From the outside looking in, a lot of people think that fashion school is just reading magazines, and going shopping for “market research”. If it were that easy, everyone would be doing it! Here are a few key things I wish someone had told me when I was a freshman:
1. Build a Tough Skin
You need to learn how to build a tough skin, and take constructive criticism. Realize that your professors are only there to help you, not break you. They are wise; they have years of industry experience, so listen to them. Don’t give an attitude when they critique you. Students can get so defensive during critiques sometimes! I understand when you put your heart and soul into a project, and then it gets ripped apart by the professor and it sucks. I get it, but you need to understand where they are coming from. I hate to break it to you, but the industry isn’t going to be much better. Wouldn’t you rather your college professor critique you harshly than your boss at your job? You will learn how to handle these situations in school. Deal with it. Fix up your project, and not only your project will look better, but you will come out as a stronger person.
2. Be Confident in Your Work
Why should someone buy your design if you don’t even seem confident about it? Stand up for your hard work and back up your reasoning with research. You need to believe in your work! Be eager and animated when you’re presenting a project. I’ve been in class countless times when I’m watching someone present, and I’m not really listening because THEY don’t seem excited about it.
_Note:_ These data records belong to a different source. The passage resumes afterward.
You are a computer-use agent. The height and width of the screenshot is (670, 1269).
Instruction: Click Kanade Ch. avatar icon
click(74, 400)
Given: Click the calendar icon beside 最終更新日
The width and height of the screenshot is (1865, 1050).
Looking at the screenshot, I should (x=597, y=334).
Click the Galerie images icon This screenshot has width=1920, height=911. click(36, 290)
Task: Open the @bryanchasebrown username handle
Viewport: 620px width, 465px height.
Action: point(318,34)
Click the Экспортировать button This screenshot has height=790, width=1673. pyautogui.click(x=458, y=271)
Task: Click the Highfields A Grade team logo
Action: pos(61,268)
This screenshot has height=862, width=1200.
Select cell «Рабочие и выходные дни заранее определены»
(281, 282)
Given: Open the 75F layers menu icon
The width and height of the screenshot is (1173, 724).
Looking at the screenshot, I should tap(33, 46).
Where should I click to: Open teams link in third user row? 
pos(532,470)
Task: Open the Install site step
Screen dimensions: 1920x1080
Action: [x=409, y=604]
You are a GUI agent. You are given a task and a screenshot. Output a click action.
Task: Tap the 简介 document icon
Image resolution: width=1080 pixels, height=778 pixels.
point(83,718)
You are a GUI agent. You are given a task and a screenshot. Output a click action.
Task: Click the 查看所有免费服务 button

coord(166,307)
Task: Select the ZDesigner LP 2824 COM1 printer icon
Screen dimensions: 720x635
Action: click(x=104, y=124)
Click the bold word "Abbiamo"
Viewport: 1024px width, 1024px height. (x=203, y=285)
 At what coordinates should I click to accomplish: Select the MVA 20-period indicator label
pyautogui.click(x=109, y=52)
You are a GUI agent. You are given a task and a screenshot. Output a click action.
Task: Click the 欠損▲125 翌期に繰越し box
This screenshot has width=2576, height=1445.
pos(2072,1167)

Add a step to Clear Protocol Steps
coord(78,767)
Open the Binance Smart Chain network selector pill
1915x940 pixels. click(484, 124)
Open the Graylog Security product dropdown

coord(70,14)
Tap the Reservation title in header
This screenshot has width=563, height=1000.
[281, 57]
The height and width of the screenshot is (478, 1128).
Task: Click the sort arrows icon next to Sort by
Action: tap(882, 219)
Also, professors aren’t going to be the only ones to critique you either. This past semester, a lot of my professors started having students initiate the critiques. I don’t necessarily agree with this, but again you’re going to be put in situations you don’t want to be in. Students can be cruel, but put on a good face and stand up for your work.
3. It’s Not All Fun and Games
Once you start taking your core fashion and art classes, school becomes really, REALLY fun. Prior to that, you will get pushed to your limits. They push you extra hard in the beginning to weed out the weak kids who aren’t serious about having this as a career. Things will be crazy, and you won’t have much of a life. You have to choose between sleep, having a social life, and schoolwork. Fashion school is a little different than other schools because you can’t throw together a bunch of nonsense and hand it in the next day. It’s easy to quickly pull together a paper, hand it in, and get an A, but finishing an extensive project is not something you can just do in one night. Professors know when you throw together a project the night before, and I strongly don’t recommend doing that. It will be embarrassing, and you can’t really follow rule #2 if you do this.
If you keep these three rules in the back of your mind, things will be a LOT easier to deal with, not only in school, but also in the “real world”. I promise. Thank you so much for reading my article! Good luck!